-- What to work on --
In the data below, set down exactly the lines from the one containing "Task: Reload the google.com page" up to and including the one containing "Task: Click the Health input value field". Leave the pictures out.

START Material shown

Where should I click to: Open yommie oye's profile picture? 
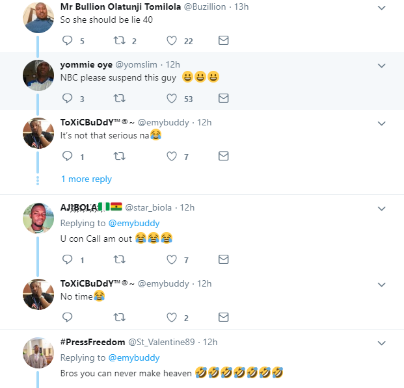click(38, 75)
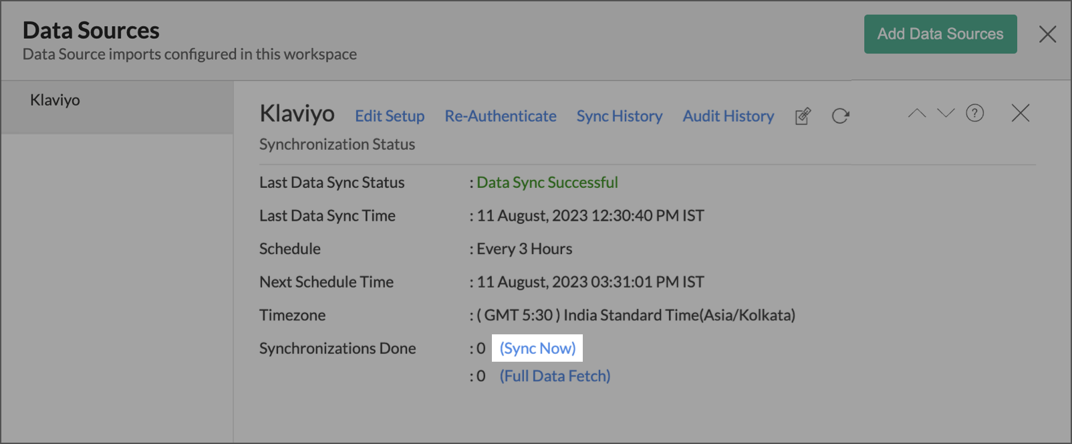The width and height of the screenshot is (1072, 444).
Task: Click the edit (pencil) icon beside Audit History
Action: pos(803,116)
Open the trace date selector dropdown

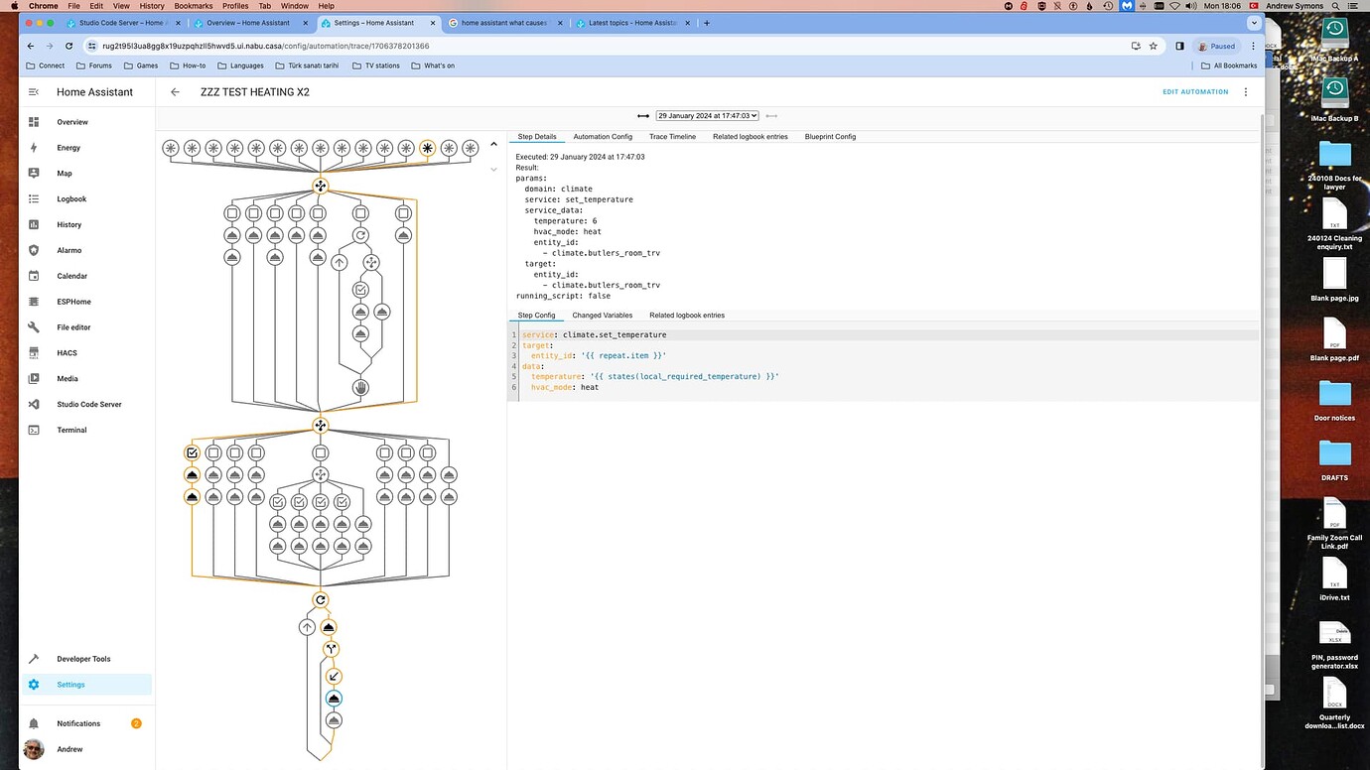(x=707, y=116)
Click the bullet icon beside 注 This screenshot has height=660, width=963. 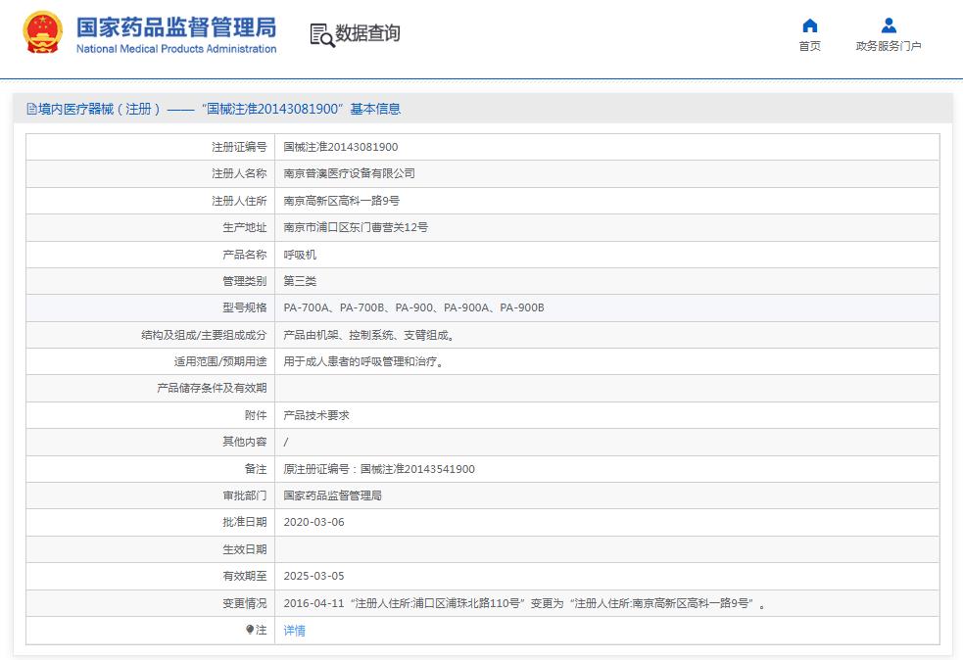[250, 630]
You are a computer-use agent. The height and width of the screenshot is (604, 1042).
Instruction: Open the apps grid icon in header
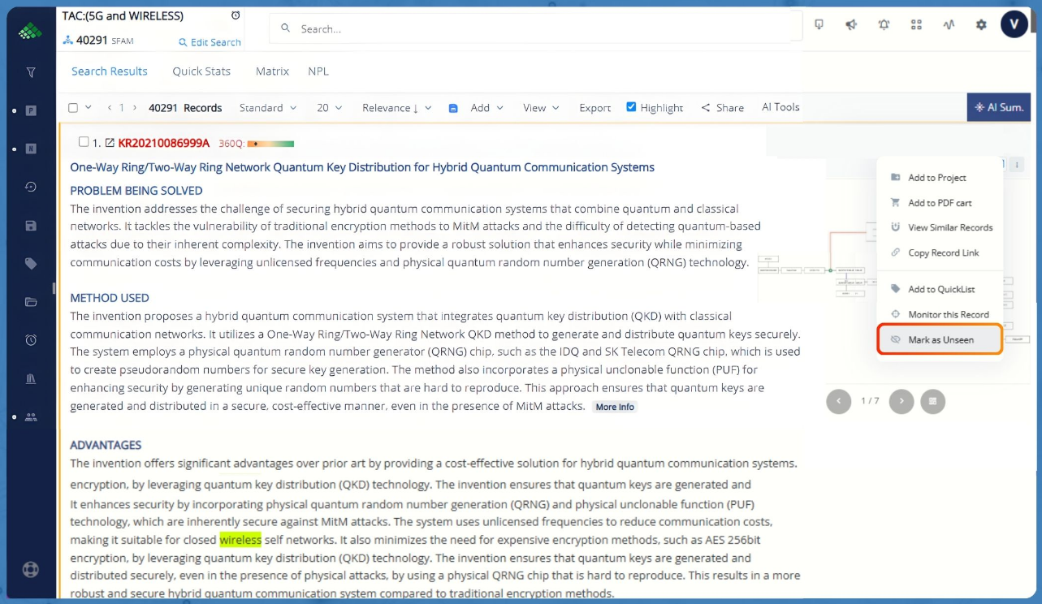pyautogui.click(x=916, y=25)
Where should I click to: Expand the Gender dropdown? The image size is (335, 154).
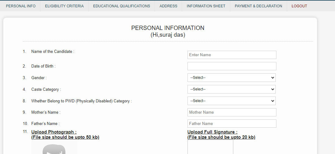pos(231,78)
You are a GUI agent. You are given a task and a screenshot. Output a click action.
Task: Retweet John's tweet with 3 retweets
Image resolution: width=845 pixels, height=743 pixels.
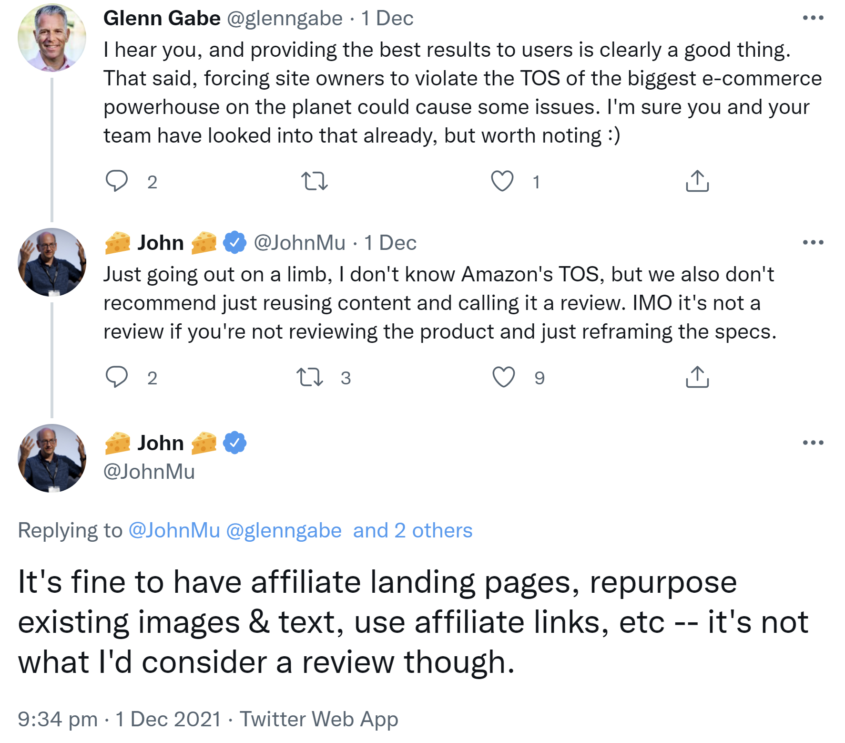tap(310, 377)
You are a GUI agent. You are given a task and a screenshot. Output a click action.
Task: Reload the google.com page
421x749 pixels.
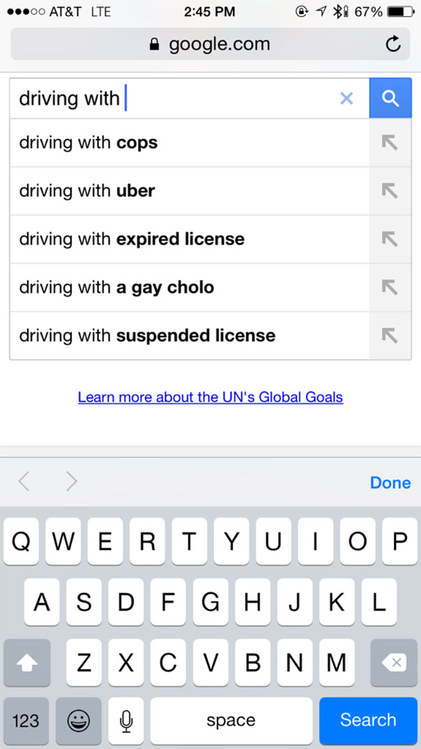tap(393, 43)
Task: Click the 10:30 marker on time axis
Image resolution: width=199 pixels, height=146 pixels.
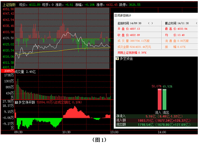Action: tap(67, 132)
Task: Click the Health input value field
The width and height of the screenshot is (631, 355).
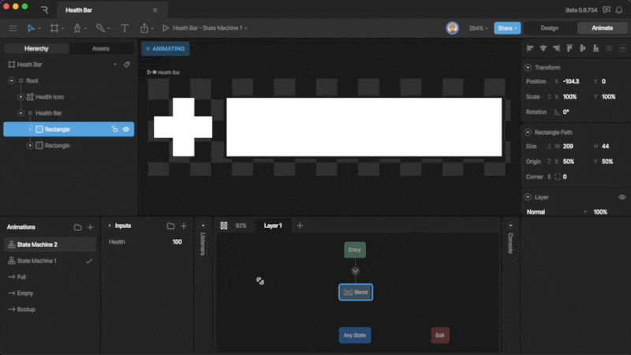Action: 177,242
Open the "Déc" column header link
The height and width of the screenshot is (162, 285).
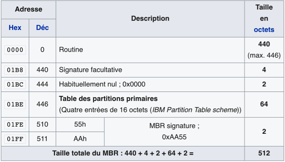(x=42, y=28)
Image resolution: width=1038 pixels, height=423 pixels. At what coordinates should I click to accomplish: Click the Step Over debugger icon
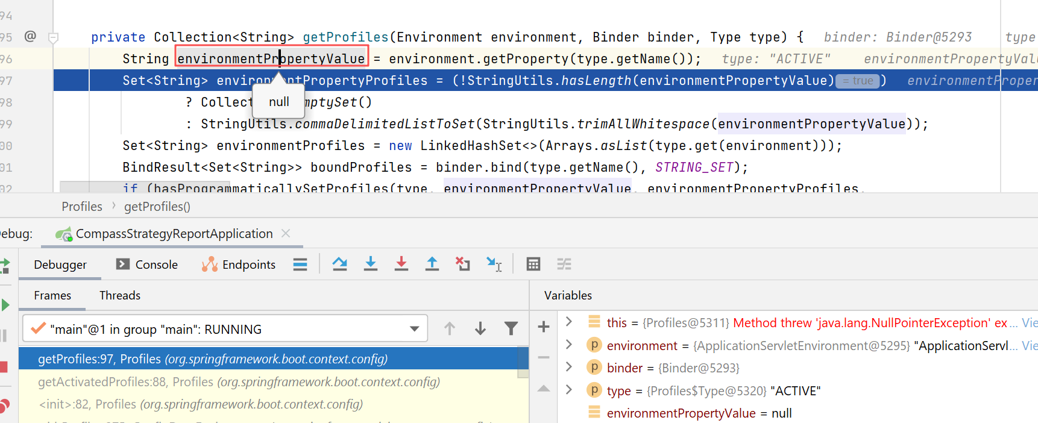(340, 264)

END Material shown

-- Exercise response --
Task: Reload the google.com page
421x749 pixels.
tap(393, 43)
Task: Click the 10:30 marker on time axis
Image resolution: width=199 pixels, height=146 pixels.
Action: tap(67, 132)
Task: Click the Health input value field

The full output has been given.